‘Cited’ and ‘read’ are distinct, and often these is a long lag between when a paper is published and when it begins to accumulate citations, and many citations don’t show on database searches although the citations still exist.
I decided to investigate one of the papers cited in the article, “Brides and Blemishes: Queering Women’s Disability in Rabbinic Marriage Law,” to see how much attention it has gotten. The results were somewhat surprising.
An MIT class lists it as ‘required reading’. It’s also required reading for Harvard Divinity School and Brandeis University. This means the professor and all the students have to have read it. This is obviously a larger number than 3. People are reading it.
The people in the comments wern’t having it either; here is the most highly-upvoted comment:
Of course there’s a lot of junk scholarship. But why are the Humanities the object of ire here? There are plenty of junk science articles, with shit titles, that are a huge waste of money, resources, and aren’t read by anyone either.
This is not to say, however, that the value of an article is how much its read or cited in X amount of time. Often the value of a scholar or an idea doesn’t come to late until years or even decades afterwards.
What a stupidly shallow and pedantic article.
People are tired of the shallowness, if not outright garbage, that passes for content online, which could explain why sites such as Slate Star Codex, Quillette, and Wait But Why have seen so much growth, because they offer superior content.
But going back to the article, yes, assuming an entire class reads an obscure humanities article as a required assignment, that is still very few readers compared to, say, the latest Stephen King book, but not all readers are the same. As discussed in the article How Did Jordan Peterson Become So Successful, high-IQ readers in terms of influence are equal to many average-IQ readers. Due to the correlation between wealth & social states and IQ, smarter people tend to have bigger and more influential networks, such as on Twitter, YouTube, and Facebook. It’s not uncommon for professors to have large Twitter accounts with followers who will read everything tweeted, including difficult, obscure articles from topics as diverse as physics to generative languages. This is a very captive audience.
The out-sized influence of smart people could explain why the alt-right become so influential in just two years, whereas mainstream right-wing talk radio, despite a much bigger audience and a 2-decade head start, failed to have as much of an impact. The concept of intersectionality, which has become common parlance, began as just another weird, seemingly useless article. Although the vast majority of humanities articles get little attention, when they do, the ramifications can be huge, and this is probably a motivation to keep producing them.
Although the papers have no practical value, they have signalling value, which is still very important (at least to the people writing them).

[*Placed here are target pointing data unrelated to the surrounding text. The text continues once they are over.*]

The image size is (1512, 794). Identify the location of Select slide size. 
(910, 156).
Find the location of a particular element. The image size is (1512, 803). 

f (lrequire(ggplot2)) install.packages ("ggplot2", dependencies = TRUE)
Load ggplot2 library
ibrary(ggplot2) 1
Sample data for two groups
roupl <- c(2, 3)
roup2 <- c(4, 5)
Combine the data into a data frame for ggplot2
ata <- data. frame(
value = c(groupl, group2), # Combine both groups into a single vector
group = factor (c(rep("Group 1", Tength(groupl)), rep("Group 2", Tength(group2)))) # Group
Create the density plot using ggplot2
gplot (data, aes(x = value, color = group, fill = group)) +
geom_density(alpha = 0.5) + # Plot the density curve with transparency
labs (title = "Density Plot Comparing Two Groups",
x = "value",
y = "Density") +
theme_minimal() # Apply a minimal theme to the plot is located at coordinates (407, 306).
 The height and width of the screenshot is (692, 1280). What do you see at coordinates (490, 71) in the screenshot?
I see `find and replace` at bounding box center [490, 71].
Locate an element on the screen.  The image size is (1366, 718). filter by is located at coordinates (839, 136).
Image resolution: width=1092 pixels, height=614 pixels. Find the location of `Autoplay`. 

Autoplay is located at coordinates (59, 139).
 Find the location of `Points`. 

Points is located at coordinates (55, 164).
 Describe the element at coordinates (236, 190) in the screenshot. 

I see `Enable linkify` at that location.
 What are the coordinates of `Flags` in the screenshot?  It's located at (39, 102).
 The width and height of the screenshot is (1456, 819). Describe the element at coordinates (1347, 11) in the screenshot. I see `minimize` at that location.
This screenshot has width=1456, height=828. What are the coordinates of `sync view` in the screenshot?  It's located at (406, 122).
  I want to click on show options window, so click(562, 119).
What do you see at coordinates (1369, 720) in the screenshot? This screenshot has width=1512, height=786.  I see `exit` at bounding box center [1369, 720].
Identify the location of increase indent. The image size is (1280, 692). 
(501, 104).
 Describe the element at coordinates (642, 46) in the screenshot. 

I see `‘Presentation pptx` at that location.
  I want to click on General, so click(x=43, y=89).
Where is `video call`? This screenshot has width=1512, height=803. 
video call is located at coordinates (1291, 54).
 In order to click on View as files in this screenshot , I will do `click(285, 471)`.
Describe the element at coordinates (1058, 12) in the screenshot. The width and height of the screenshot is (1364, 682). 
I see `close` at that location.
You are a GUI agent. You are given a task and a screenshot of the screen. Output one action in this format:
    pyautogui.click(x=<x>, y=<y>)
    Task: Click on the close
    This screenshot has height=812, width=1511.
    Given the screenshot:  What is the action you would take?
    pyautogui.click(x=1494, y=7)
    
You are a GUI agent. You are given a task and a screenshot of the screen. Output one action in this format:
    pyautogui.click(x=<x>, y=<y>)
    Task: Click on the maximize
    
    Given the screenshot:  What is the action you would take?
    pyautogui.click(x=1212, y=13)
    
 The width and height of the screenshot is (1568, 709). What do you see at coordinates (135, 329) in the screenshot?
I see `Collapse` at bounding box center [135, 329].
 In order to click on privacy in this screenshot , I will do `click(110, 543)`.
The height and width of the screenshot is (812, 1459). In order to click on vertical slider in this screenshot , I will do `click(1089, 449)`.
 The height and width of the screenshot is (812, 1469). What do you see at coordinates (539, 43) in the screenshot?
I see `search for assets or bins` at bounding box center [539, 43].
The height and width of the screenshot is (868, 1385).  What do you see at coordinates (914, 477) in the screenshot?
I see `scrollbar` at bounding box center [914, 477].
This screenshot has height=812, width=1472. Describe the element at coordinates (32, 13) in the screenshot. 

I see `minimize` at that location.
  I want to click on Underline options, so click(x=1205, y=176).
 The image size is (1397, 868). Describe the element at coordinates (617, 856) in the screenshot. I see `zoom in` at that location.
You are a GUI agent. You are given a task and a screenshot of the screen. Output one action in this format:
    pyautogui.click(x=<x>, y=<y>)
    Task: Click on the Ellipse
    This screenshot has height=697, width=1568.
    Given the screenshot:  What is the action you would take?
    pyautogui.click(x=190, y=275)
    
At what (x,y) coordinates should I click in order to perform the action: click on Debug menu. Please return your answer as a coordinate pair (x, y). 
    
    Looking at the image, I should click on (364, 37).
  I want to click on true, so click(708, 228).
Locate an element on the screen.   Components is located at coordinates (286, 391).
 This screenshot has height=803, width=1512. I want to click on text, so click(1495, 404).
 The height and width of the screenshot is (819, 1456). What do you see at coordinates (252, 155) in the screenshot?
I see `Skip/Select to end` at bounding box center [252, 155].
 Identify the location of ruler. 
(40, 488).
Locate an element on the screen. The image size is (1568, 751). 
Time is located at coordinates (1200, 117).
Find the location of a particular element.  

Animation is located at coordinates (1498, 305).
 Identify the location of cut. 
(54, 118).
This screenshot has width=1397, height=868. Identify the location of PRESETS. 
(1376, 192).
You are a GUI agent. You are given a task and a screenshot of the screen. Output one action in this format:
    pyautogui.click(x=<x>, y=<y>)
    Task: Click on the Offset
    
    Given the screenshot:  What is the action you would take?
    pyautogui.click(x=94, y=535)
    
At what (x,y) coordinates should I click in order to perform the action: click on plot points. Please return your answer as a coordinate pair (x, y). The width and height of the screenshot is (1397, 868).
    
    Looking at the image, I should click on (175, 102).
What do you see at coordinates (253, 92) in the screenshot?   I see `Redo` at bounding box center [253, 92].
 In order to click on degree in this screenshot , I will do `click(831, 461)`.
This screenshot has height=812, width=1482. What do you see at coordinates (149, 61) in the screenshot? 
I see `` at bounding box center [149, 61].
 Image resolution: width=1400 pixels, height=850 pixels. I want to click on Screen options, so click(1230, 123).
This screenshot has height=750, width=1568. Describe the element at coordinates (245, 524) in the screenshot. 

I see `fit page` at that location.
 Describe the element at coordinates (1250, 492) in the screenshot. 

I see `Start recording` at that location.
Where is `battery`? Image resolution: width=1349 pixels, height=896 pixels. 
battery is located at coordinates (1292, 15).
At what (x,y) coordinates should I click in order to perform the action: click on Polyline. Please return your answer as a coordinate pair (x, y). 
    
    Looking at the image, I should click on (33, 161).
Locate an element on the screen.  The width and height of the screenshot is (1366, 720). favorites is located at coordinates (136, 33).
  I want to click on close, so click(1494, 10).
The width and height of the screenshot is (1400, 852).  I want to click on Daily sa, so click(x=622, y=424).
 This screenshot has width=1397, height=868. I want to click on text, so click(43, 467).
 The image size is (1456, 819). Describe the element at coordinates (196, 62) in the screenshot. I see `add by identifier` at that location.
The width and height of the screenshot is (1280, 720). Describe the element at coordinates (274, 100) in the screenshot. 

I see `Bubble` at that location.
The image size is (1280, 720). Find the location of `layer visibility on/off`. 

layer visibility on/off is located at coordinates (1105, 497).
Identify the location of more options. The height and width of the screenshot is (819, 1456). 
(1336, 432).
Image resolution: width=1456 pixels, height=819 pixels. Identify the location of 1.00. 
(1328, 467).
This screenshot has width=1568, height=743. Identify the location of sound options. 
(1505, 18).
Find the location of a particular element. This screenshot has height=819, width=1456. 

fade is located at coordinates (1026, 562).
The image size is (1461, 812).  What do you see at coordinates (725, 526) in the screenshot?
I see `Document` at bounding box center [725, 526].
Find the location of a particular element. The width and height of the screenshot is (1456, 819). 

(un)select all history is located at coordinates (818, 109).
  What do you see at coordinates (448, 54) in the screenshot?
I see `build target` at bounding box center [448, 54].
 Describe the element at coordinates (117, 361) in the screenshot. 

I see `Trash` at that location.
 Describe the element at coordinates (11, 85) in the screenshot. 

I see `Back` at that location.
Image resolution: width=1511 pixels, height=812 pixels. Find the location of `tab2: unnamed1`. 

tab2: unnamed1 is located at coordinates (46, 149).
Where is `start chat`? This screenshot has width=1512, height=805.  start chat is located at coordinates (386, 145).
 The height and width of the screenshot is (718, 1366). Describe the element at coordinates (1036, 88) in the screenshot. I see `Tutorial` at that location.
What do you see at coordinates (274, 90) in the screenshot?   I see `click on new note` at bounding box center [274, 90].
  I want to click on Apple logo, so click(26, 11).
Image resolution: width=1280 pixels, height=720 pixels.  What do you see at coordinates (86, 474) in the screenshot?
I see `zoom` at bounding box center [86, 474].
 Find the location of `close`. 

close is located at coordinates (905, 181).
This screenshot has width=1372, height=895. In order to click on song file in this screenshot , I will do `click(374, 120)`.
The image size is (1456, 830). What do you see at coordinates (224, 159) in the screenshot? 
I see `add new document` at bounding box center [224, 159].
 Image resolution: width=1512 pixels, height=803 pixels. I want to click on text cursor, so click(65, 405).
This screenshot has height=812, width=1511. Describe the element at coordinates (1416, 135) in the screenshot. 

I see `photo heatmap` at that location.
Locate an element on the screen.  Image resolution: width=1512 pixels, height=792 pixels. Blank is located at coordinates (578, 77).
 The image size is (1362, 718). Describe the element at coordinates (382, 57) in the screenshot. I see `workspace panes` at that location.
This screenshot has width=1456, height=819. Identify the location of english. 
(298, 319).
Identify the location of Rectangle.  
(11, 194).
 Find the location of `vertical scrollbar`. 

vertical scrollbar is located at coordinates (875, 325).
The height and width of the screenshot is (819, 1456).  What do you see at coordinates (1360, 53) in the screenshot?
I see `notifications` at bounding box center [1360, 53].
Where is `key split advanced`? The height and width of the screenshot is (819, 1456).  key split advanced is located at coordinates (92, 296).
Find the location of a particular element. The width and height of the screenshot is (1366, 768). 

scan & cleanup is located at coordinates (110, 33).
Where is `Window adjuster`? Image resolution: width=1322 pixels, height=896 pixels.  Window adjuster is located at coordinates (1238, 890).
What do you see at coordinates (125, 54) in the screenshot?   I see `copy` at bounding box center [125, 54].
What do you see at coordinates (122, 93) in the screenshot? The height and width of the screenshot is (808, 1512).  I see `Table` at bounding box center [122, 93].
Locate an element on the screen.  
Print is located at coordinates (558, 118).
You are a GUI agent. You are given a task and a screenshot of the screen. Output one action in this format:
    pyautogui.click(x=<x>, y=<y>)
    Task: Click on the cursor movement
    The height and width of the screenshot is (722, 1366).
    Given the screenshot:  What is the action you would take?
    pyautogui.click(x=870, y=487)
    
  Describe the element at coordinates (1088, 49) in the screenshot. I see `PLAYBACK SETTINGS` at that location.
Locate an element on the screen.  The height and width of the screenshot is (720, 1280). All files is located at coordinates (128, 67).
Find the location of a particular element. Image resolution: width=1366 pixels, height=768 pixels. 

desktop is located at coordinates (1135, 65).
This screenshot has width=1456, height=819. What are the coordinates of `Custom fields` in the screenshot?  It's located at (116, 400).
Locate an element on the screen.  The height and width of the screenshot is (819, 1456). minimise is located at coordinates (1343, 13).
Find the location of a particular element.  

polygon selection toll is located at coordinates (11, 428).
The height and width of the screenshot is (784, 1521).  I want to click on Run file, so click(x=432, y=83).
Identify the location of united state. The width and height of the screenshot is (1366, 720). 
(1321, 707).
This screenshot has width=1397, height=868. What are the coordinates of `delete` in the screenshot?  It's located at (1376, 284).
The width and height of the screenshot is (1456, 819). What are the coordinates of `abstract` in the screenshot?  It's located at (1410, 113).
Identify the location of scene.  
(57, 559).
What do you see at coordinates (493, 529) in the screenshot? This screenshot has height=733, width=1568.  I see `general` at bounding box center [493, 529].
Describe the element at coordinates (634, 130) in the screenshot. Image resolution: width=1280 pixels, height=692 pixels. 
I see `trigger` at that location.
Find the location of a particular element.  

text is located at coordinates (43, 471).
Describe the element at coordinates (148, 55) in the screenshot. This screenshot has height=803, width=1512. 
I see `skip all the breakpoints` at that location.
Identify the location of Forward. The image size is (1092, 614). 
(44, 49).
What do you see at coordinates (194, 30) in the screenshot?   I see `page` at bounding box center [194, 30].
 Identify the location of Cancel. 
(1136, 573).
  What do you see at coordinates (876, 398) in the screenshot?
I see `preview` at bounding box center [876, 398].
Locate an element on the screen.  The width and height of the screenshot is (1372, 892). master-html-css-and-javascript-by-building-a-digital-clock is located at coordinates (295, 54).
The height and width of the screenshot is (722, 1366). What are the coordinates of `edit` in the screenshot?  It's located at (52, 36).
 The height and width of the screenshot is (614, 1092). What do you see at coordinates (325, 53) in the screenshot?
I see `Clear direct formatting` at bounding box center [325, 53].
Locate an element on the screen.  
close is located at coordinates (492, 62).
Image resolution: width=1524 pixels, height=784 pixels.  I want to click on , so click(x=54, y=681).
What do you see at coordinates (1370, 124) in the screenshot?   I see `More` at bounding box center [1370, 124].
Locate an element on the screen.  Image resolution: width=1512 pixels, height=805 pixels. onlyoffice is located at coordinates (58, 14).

But I, too, am ambivalent about tax-payer dollars being used to fund ideologically-motivated, impractical work. One solution is to defund tax dollars to public humanities departments and instead have professors rely on Patreon donations. Much like art exhibitions or book publishing, if people perceive value in their work, they will voluntarily pay for it. Given how much money professors Dr. Peterson, Gad Saad, and Bret Weinstein make on their Patreon accounts, perhaps this is a viable option.